I’ve been busy for longer than I expected, but this week I’ve had a chance to get back to work on the wiki. This is a quick summary of what has changed so far and what will change next.
My main concern is to simplify things by reducing the number of forms and semantic properties. I’ve now got rid of these properties:
- ‘Written in language’ was only used for manuscripts, not printed texts, anyway. I decided it’s not valuable enough to be worth the extra work of finding out what languages a manuscript uses and entering the data. Getting rid of this property also saves having to import pages for every possible language.
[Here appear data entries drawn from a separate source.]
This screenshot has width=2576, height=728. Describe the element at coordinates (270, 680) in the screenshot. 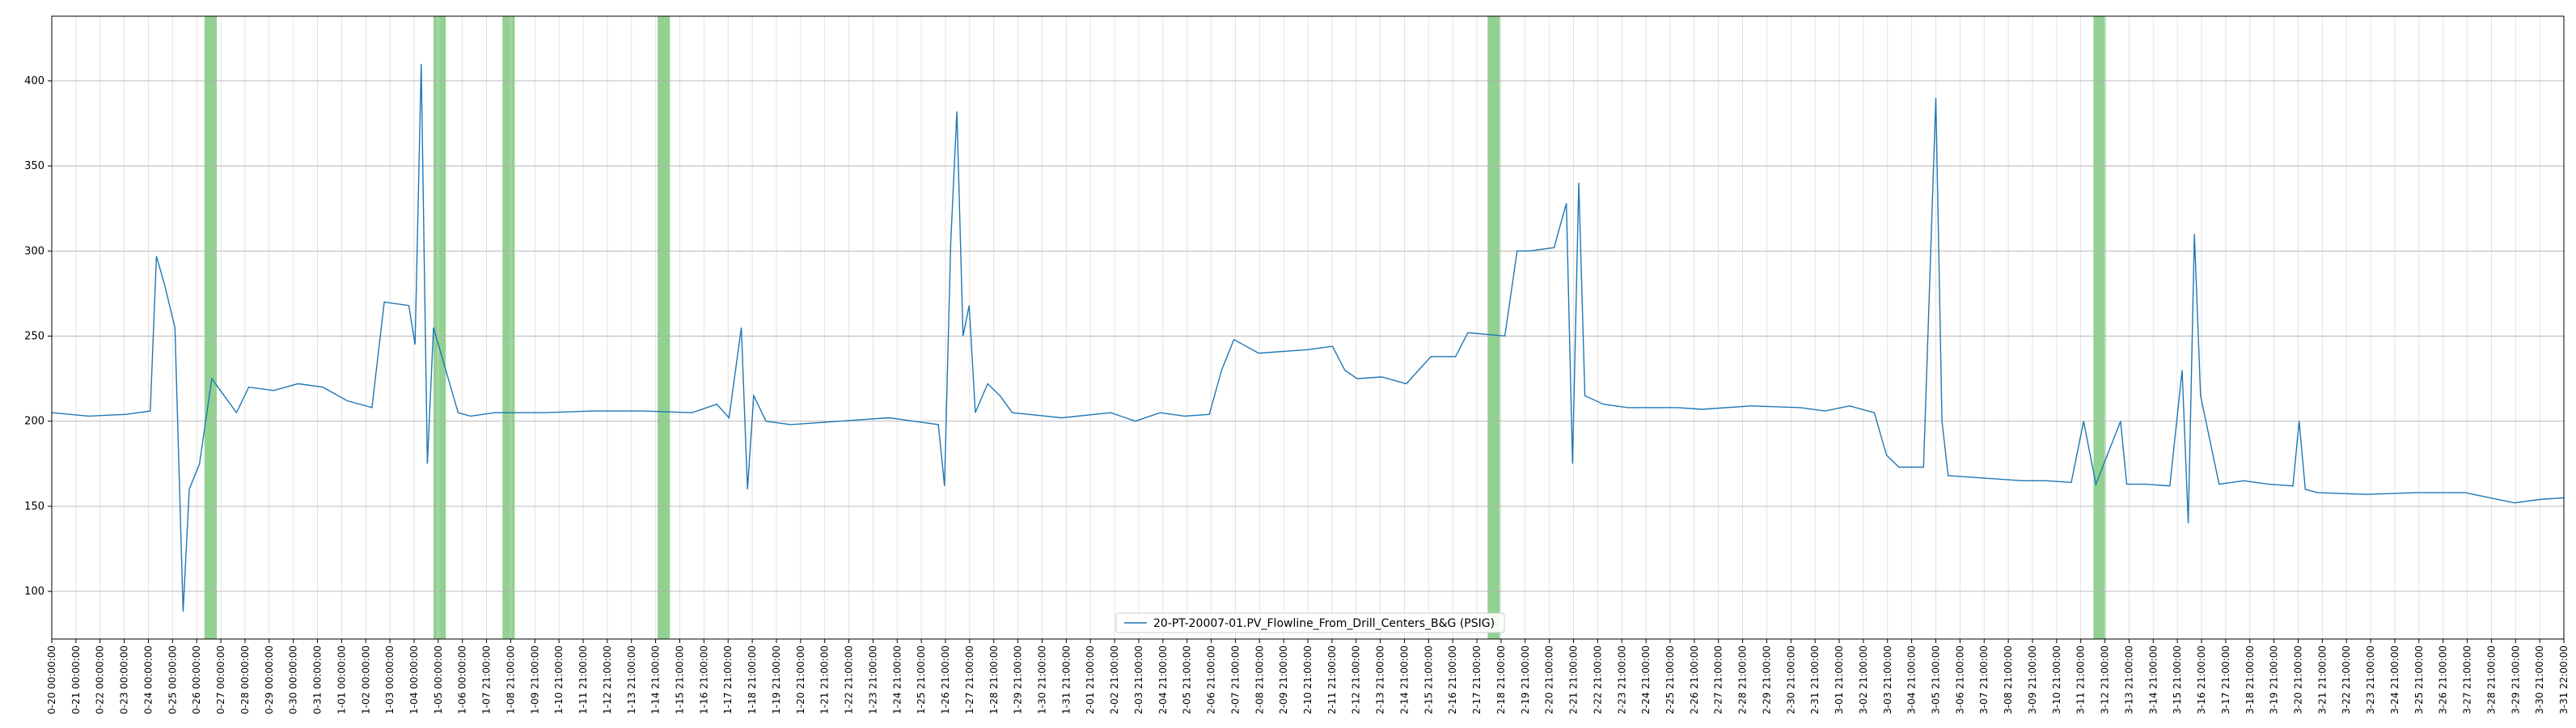

I see `x-tick-label: 0-29 00:00:00` at that location.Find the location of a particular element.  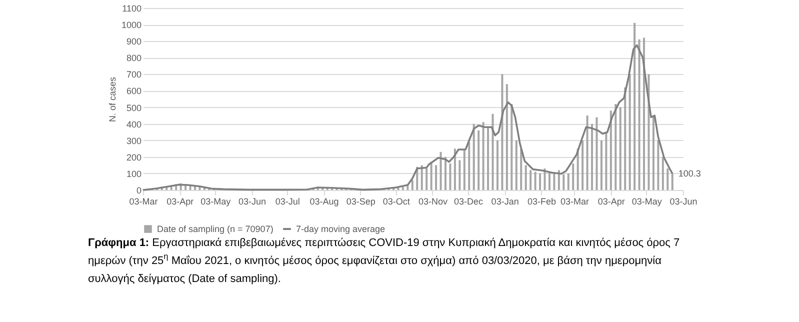

annotation: 100.3 is located at coordinates (690, 173).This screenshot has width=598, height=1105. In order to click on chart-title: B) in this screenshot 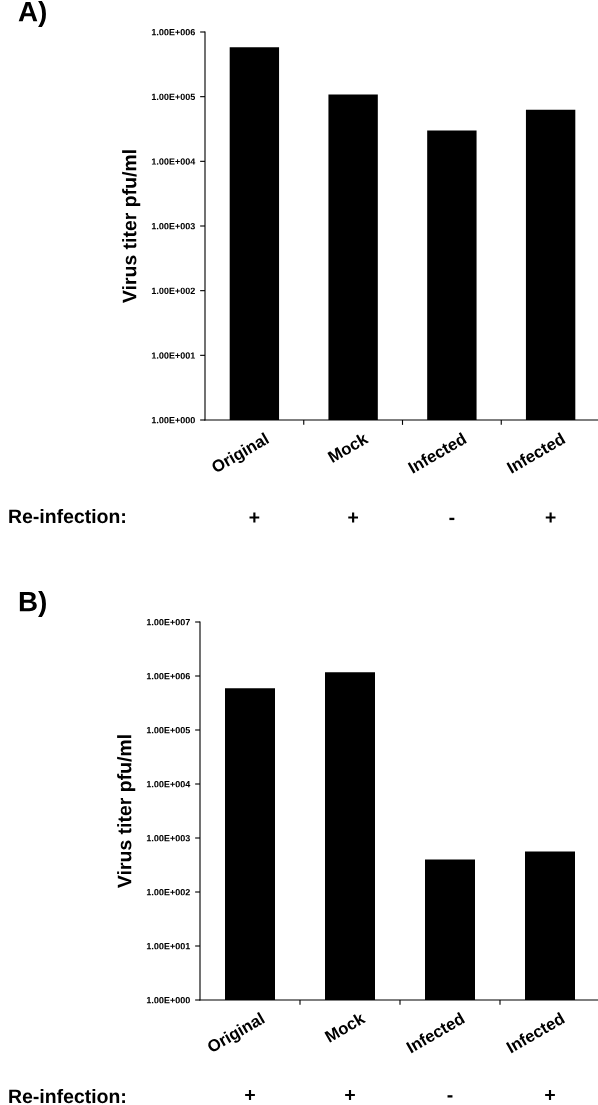, I will do `click(32, 604)`. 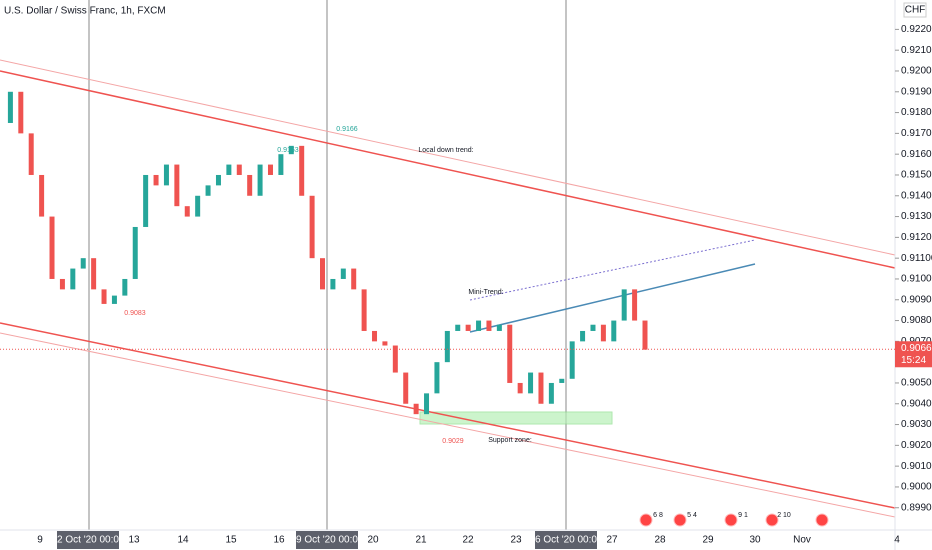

- ‘Has access condition’ and ‘Has photography permission’ would be useful things to know about manuscripts and copies of early printed books, but I realised that keeping the data complete and up to date would be practically impossible. You can still find out how to access material and whether you can photograph it by going to the website of the archive that holds the material. Some archives are vague about photography permissions, but that’s another reason why adding it to the wiki would be difficult.
- ‘Has EMLO work ID’ could only be used to link manuscript texts to catalogue entries at Early Modern Letters Online if they were letters. Although I expect to add a lot of letters to the wiki, they will still probably be a minority. Also reconciling against EMLO IDs would be a lot of extra work and probably not worth it.
I’ve also rearranged the form and template for articles so that they can represent work level in the same way as books (see my last post for more details of how that works).
Next week I want to rearrange the forms and templates for battles and sieges. This will involve:
- merging battles and sieges into one form/template, probably called ‘Combat event’.
- giving every event WGS84 coordinates as well as a location relative to addresses.
- removing the semantic properties for sides, but keeping them as template parameters and displaying them in a table.
- possibly removing the template parameters for field signs and words. These can still be added as free text. It remains to be seen whether they are known in enough cases to make it worth storing them as structured data.
- adding an option to enter and display either a single date (for a battle that took place on one day) or start and end dates (for battles, sieges, and raids that spread over more than one day). In either case, the semantic properties behind the scenes will always store a start and end date, even if they’re the same as each other. This should make it easier to query for events by date. The existing way of doing it makes battles and sieges fundamentally incompatible with each other.
- using the property ‘Has parent’ to represent potentially infinite hierarchies of events. This will be more flexible than the old way which only allowed two levels: siege as parent and battle as child. As well as the existing ability to link assaults and sallies to the siege they were part of, this will allow linking captures of individual forts to the battles of Lostwithiel, and making the battle of Chalgrove a part of the raid on Chinnor but still distinct from it.
Once the new data structures are in place and working, I’ll need to re-import the pages for battles and sieges, which will also be a chance to add extra information. They will still have the same page names and URLs.
Then I need to test every entity type by importing around a hundred pages of that type. I’ve already done enough of these:
All the other types could do with more examples before I’m satisfied that the data structures and page layouts are alright. When I am satisfied, I can get started on importing bigger batches.